>> START LISTING

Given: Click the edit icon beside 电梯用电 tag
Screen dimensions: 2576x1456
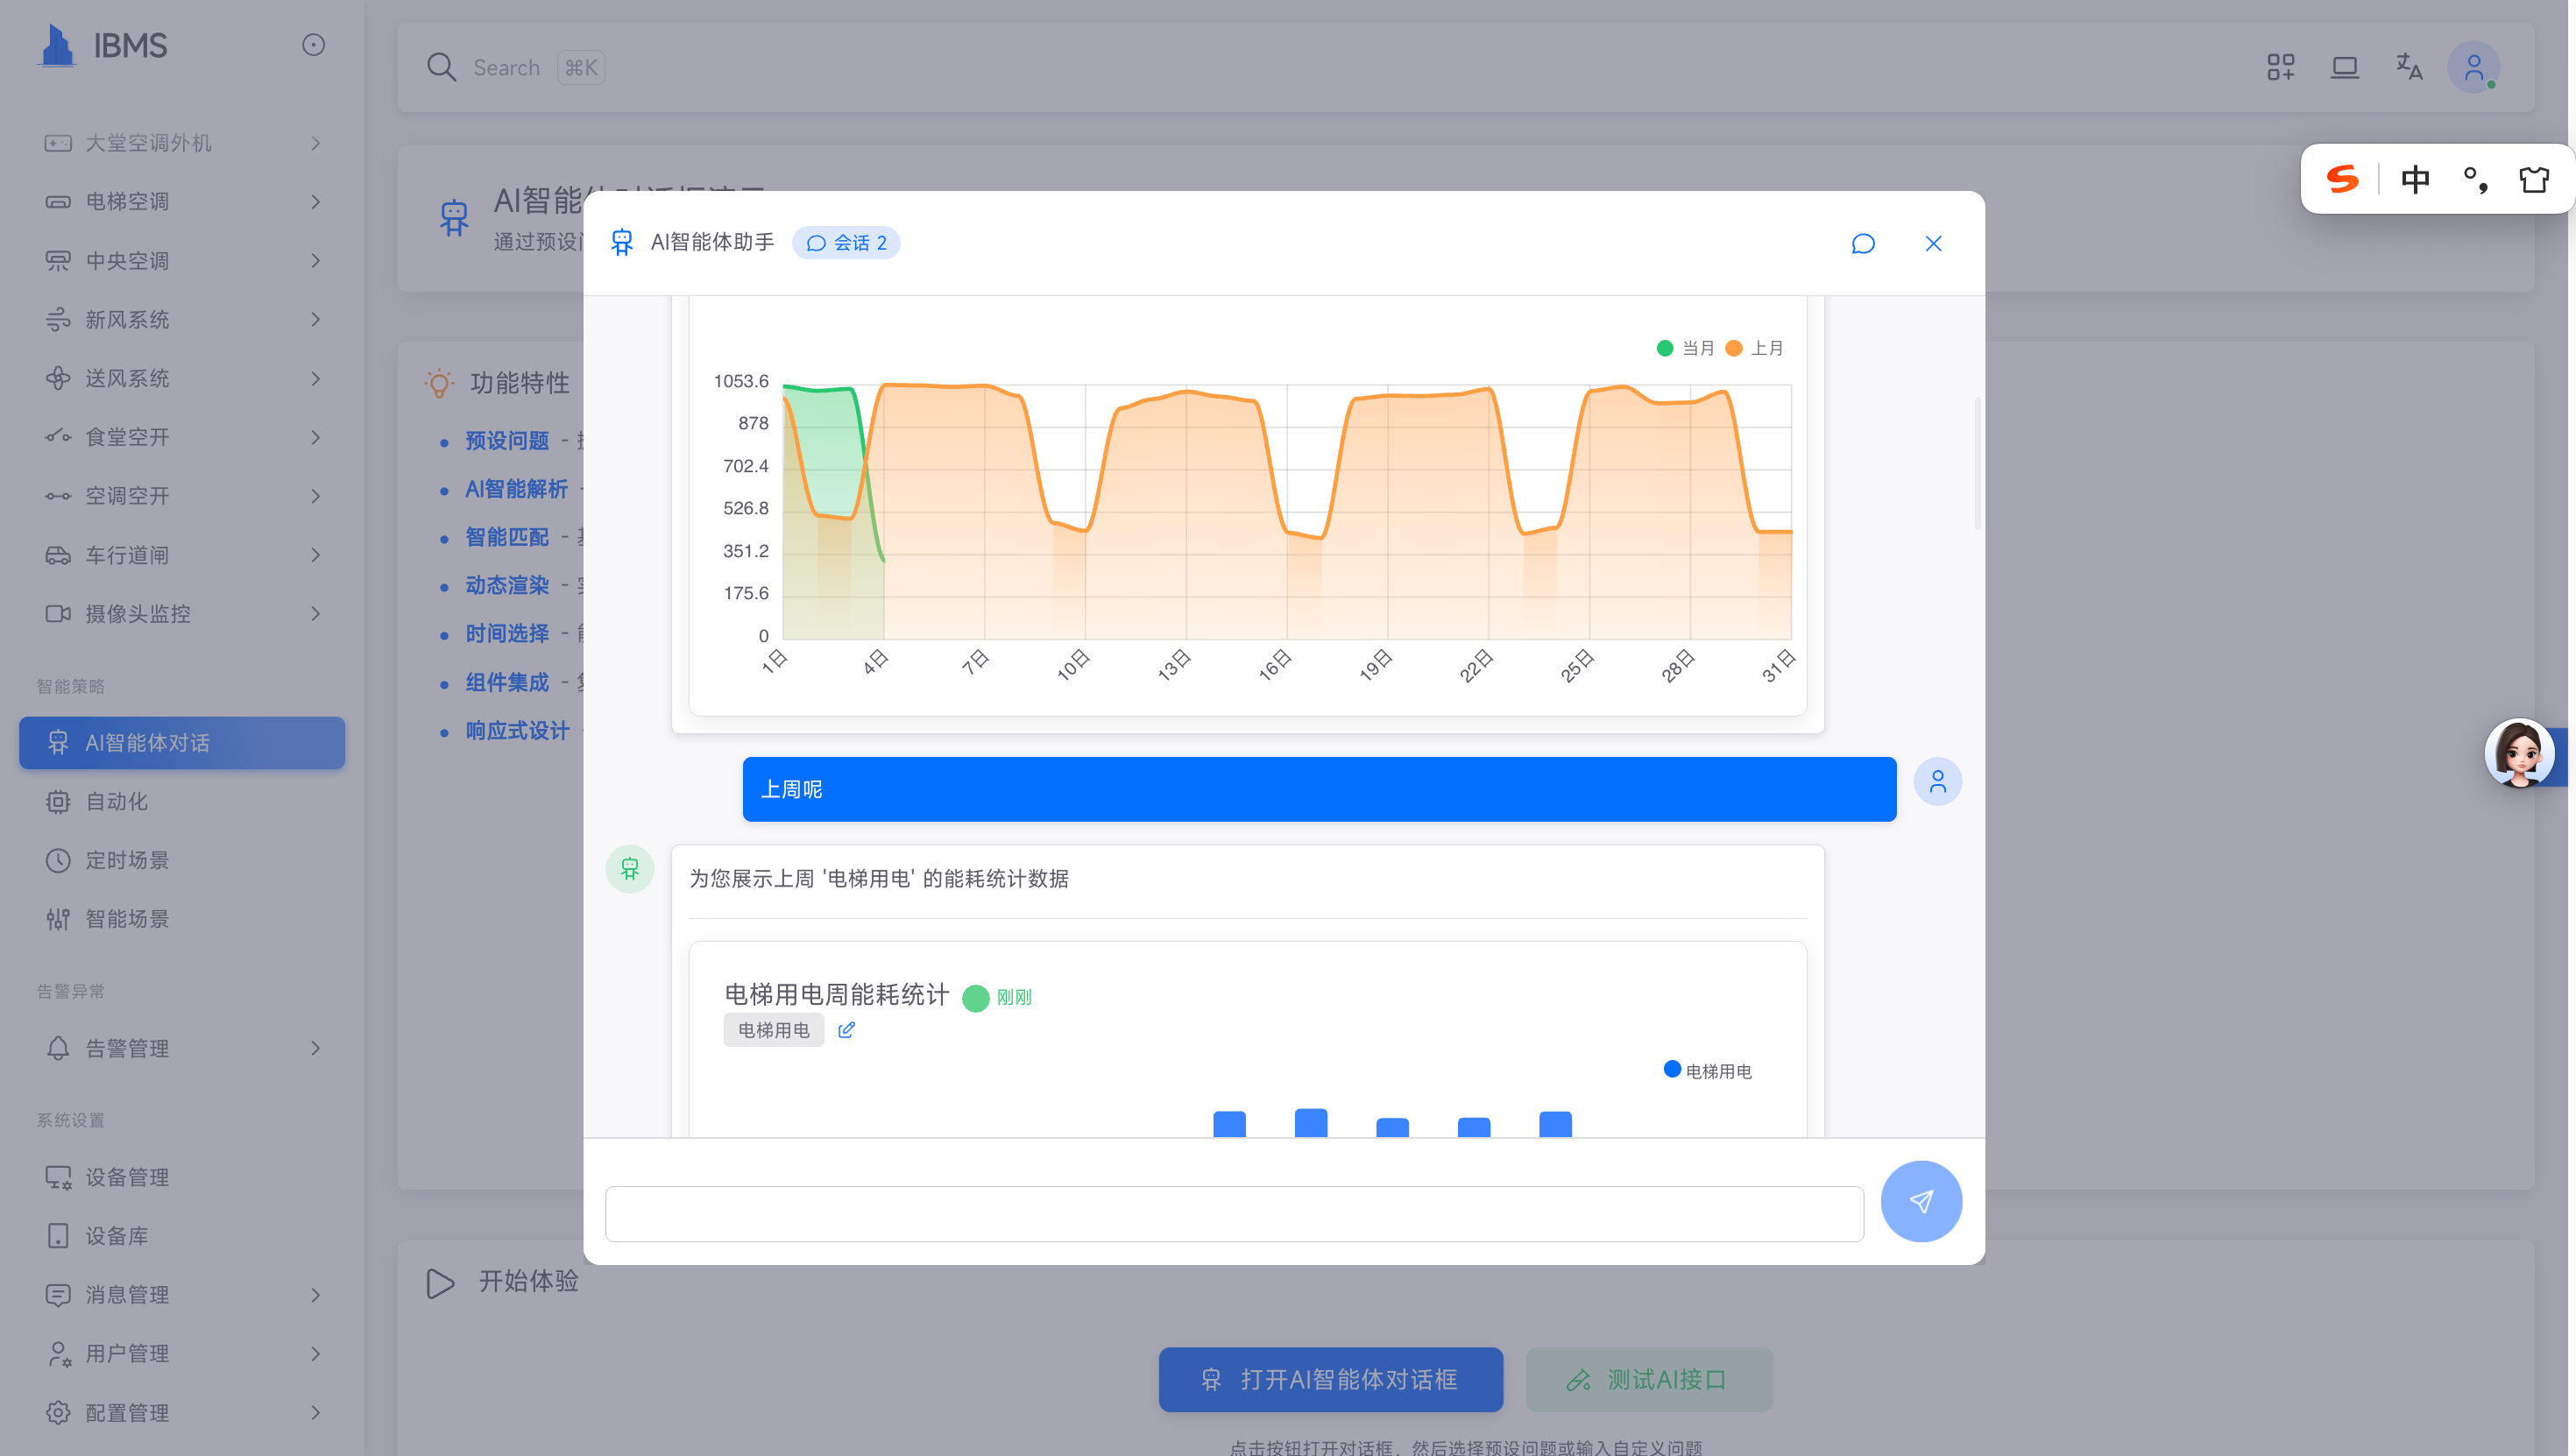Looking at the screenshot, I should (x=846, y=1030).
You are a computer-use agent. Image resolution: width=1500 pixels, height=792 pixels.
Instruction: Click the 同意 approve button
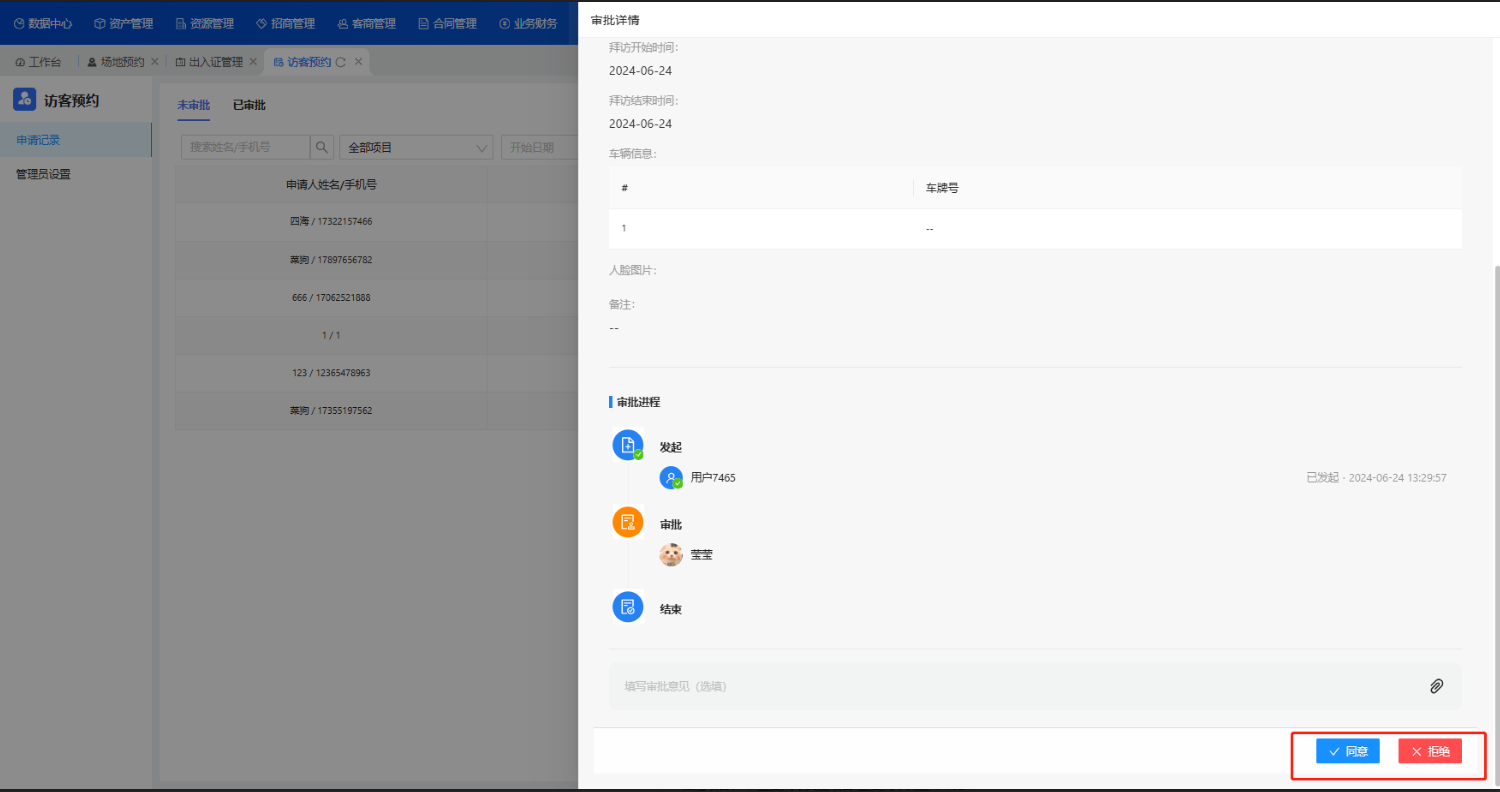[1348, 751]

>> END LISTING
>> START LISTING

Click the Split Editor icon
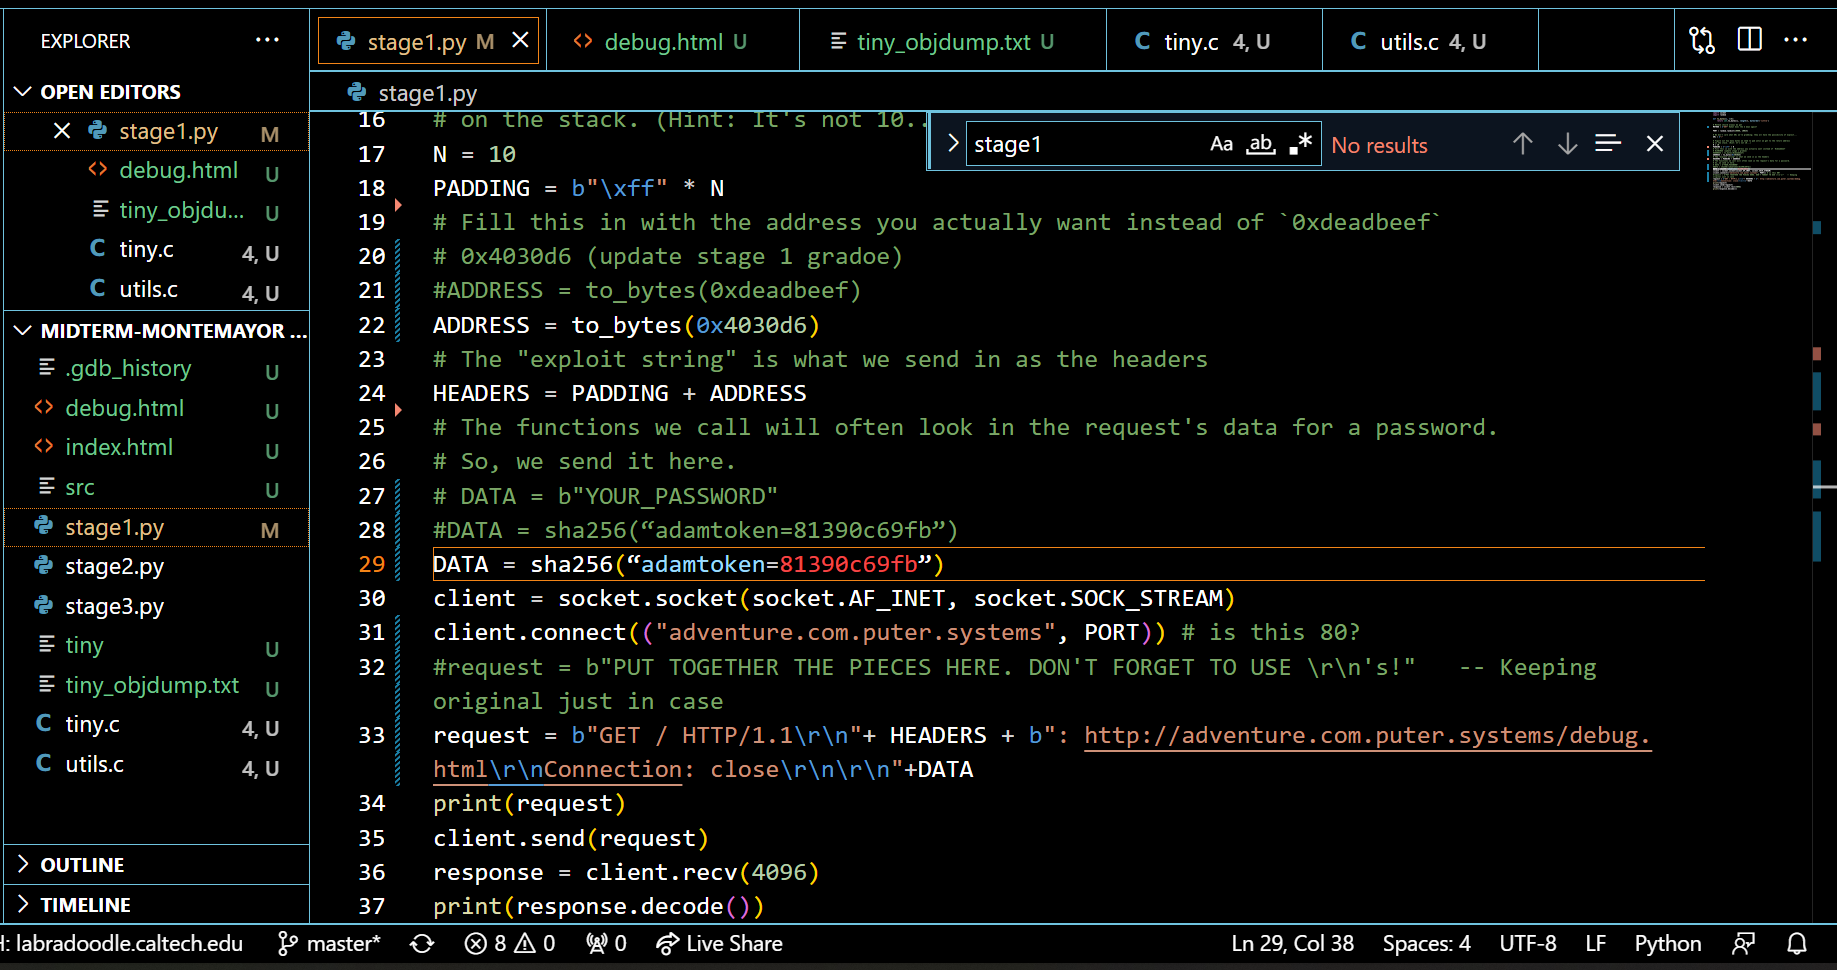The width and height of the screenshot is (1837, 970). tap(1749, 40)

>> END LISTING

## SHORT TASK
Give only the number of lines in the records above that contain the string "icon". Case counts.

## TASK RESULT
2